I was just reading this article on LinkedIn about ways to tell your job is a poor fit. My first job out of university is not something I talk about very much, but it was the worst fit I’ve ever had, and they knew it to because they decided by the end of my probation to let me go. And I was not surprised.
I started applying for jobs before the end of my classes at school and I was getting pretty desperate. I was working part time in an office and planning my wedding and was feeling very disheartened. You see, after I graduated college – one of the top students in my class – I applied for 60 journalism jobs before I got hired. I kept track of all of them. I had no desire to be stuck in the loop of cover letters, interview and no bites.
Finally I got an interview, and they liked me, and I got a call that they wanted me. It was great. I was hired on, with three months probation.
It didn’t take long before I felt like I was in over my head. I made mistakes. I couldn’t seem to do anything the Executive Director liked. He seemed to want me to understand what he was thinking, but I couldn’t because he could never express it to me.
I am programmed to want to do a good job, to want to please the people I’m working for. I work very hard.
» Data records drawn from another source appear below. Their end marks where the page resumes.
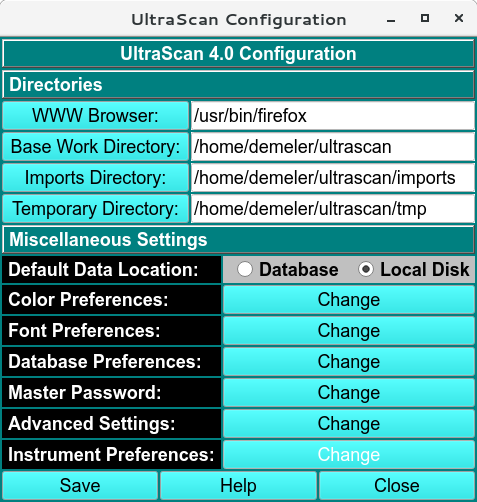Edit the tmp directory path field

(x=333, y=209)
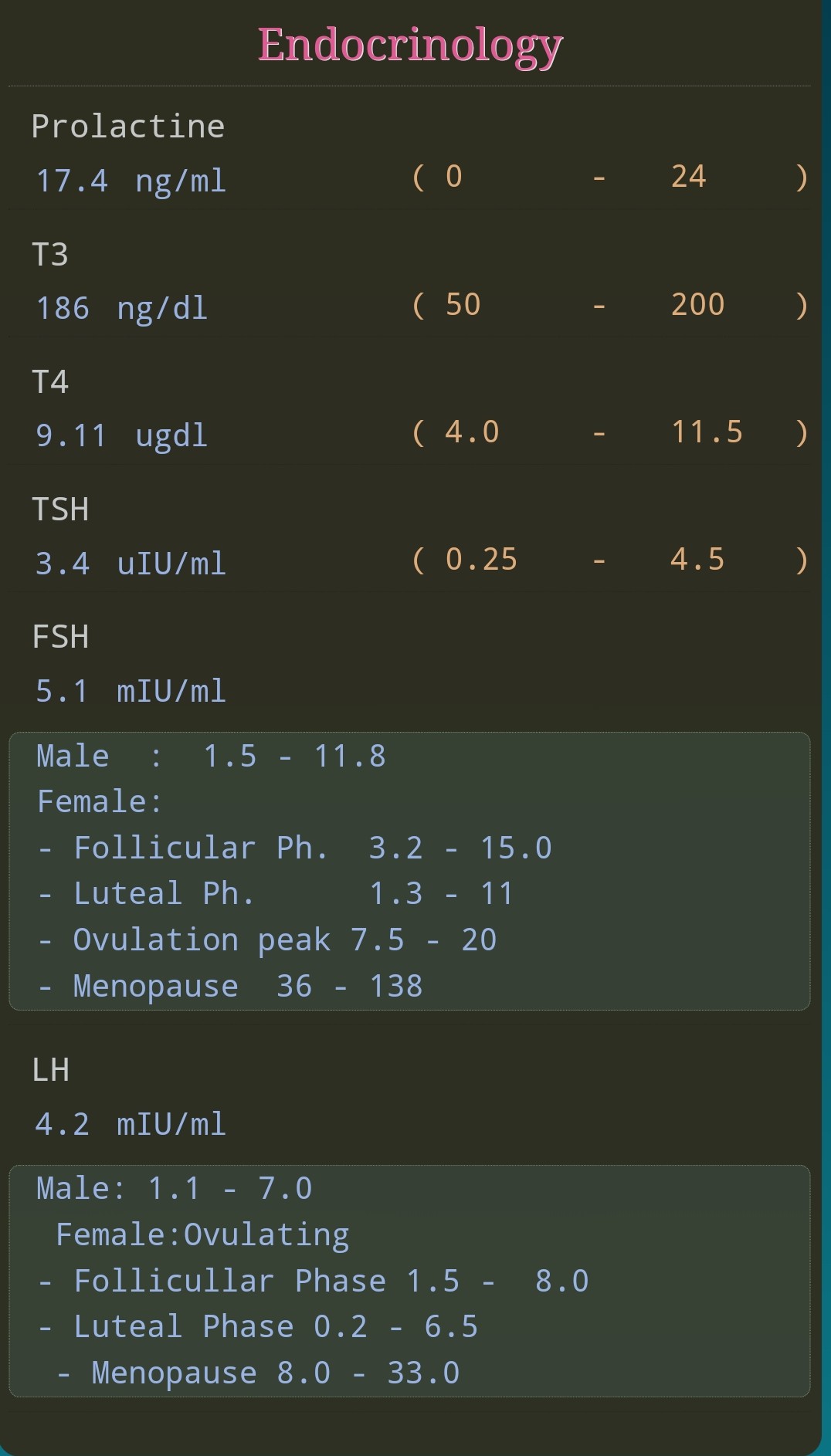Tap the 4.2 mIU/ml LH result
Viewport: 831px width, 1456px height.
tap(131, 1124)
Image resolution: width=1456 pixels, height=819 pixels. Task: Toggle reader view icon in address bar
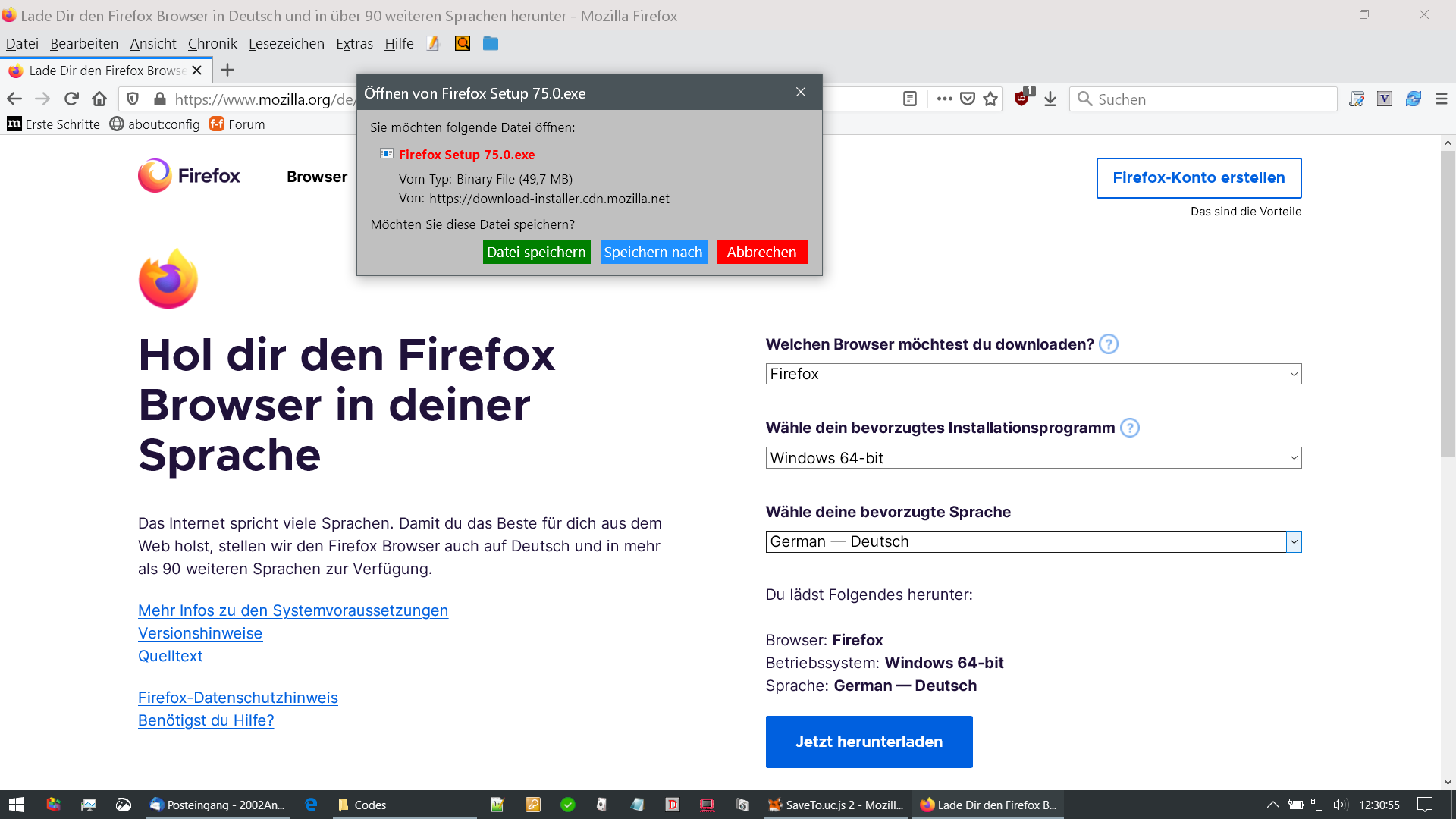(x=910, y=99)
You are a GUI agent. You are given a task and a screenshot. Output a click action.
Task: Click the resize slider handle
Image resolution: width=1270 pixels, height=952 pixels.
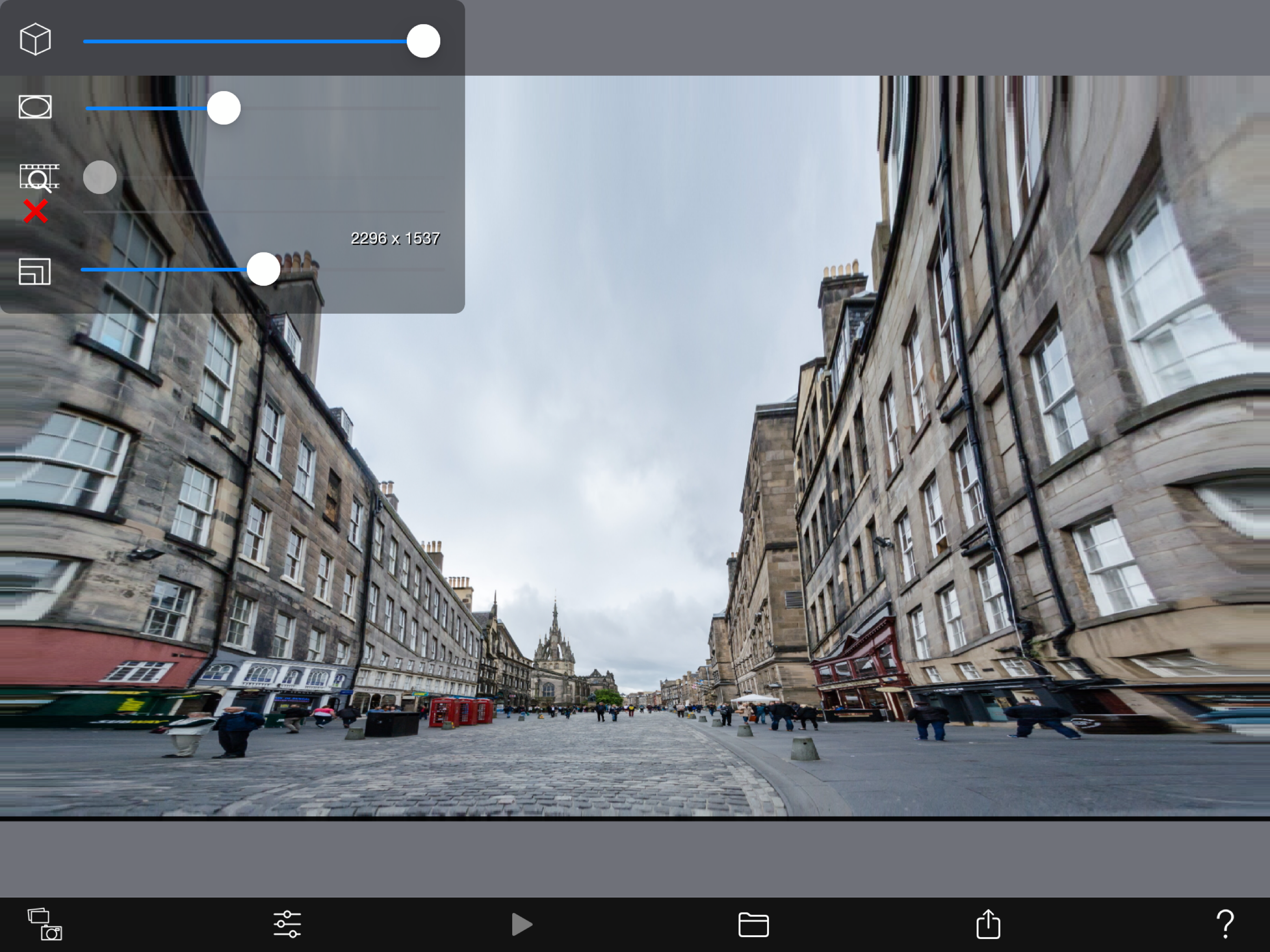[264, 269]
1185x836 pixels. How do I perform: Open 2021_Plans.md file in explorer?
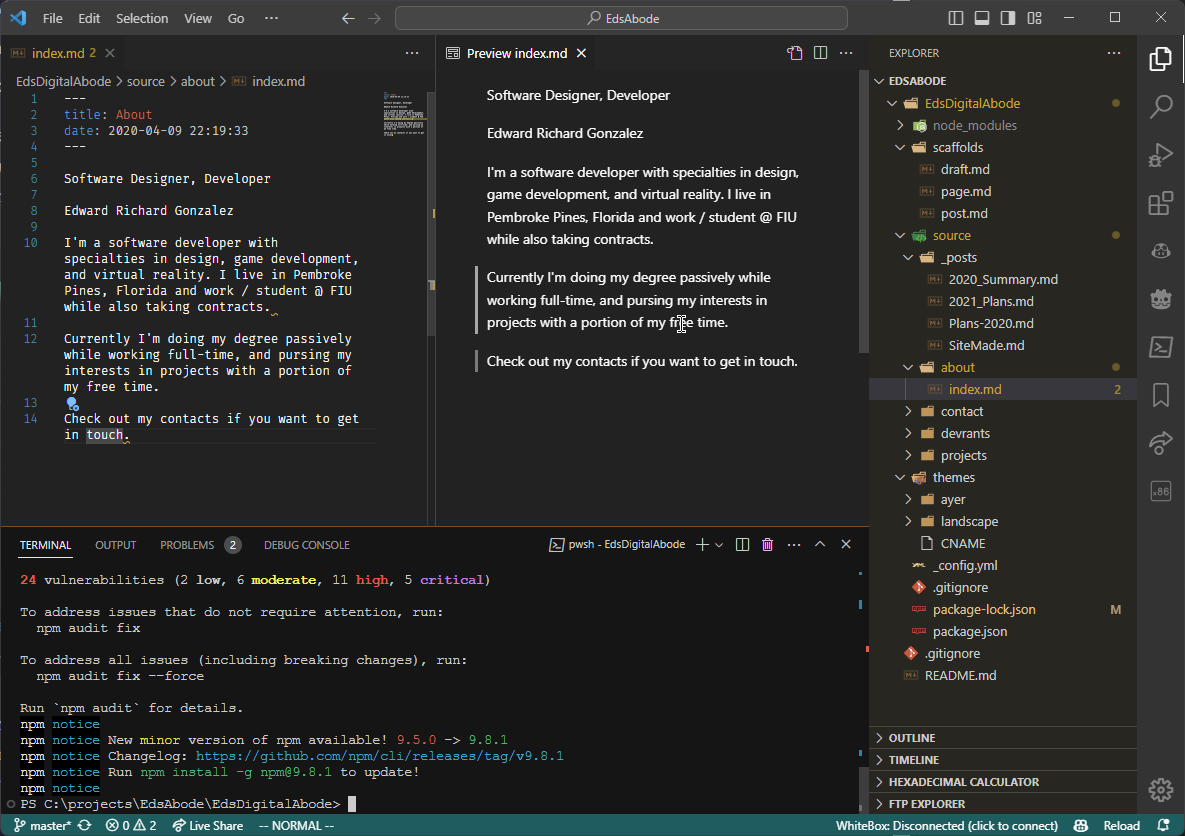click(991, 301)
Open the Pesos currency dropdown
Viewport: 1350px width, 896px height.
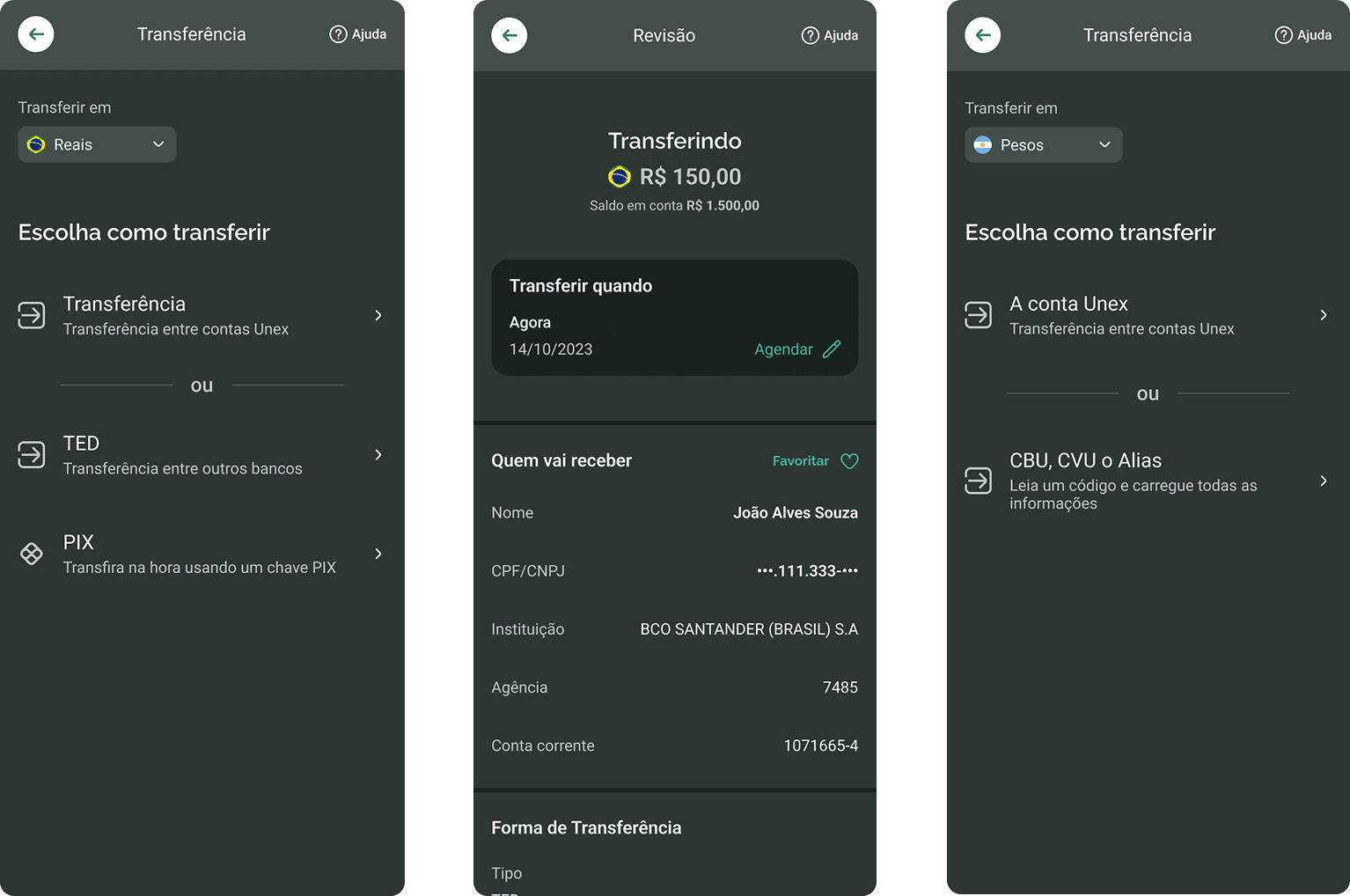(x=1043, y=145)
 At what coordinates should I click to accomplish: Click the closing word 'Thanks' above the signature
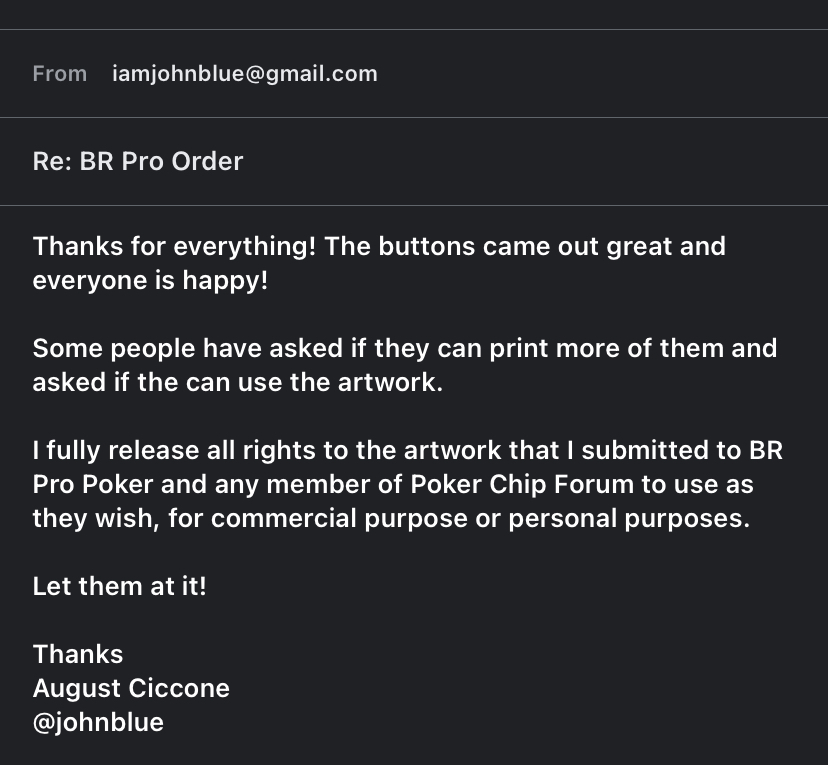(x=78, y=654)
But by the time we sat down for that review meeting I was a big ball of stress. It felt like I was constantly messing up but I couldn’t figure out just what I was doing so badly.
Like the article says, I was lost, I was disconnected.
Contrast that with the job I found a few months later: I was happy. I was energized. I had a boss that was critical, but constructively.
Being in the wrong job can destroy you. It’s such a big part of your life that it can send you into a spiral. Finding the right fit, with good, helpful people and your passion can change your life.